BEGIN DATA LINES

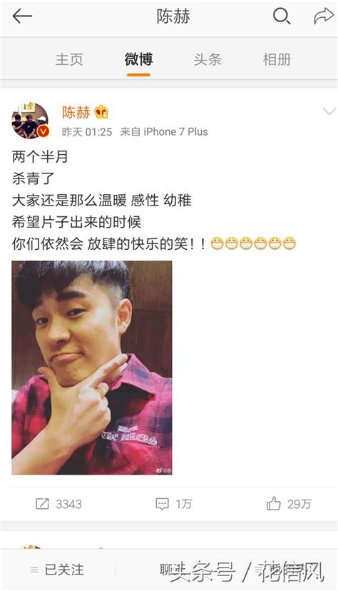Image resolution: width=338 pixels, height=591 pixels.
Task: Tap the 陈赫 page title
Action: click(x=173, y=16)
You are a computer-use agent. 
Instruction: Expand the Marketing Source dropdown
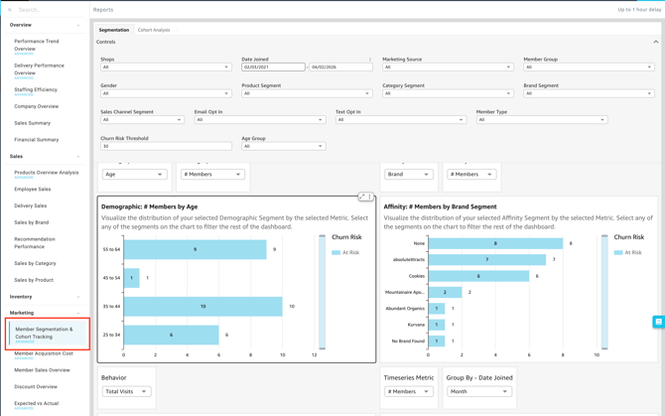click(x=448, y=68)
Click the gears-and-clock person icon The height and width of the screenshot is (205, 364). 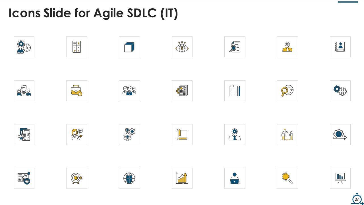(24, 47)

END DATA LINES

» WRITTEN REQUEST:
Copy the material word for word from its first line through the line containing "click(x=448, y=68)", including both ends. Leave the pictures out.

» IN RESPONSE:
Image resolution: width=338 pixels, height=591 pixels.
Task: Tap the 陈赫 page title
Action: click(x=173, y=16)
You are a computer-use agent. 
Instruction: Expand the Marketing Source dropdown
click(x=448, y=68)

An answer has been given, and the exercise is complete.